- **Material for this task**

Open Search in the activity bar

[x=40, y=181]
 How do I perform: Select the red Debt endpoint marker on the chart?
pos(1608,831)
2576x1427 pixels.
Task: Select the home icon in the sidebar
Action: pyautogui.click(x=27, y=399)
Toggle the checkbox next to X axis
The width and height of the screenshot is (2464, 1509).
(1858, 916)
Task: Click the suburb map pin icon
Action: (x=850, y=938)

- **Task**
Every record above must be duplicated exactly.

- **Response to the exercise**
Open Search in the activity bar

[x=40, y=181]
 How do I perform: Select the red Debt endpoint marker on the chart?
pos(1608,831)
2576x1427 pixels.
Task: Select the home icon in the sidebar
Action: pyautogui.click(x=27, y=399)
Toggle the checkbox next to X axis
The width and height of the screenshot is (2464, 1509).
(1858, 916)
Task: Click the suburb map pin icon
Action: (x=850, y=938)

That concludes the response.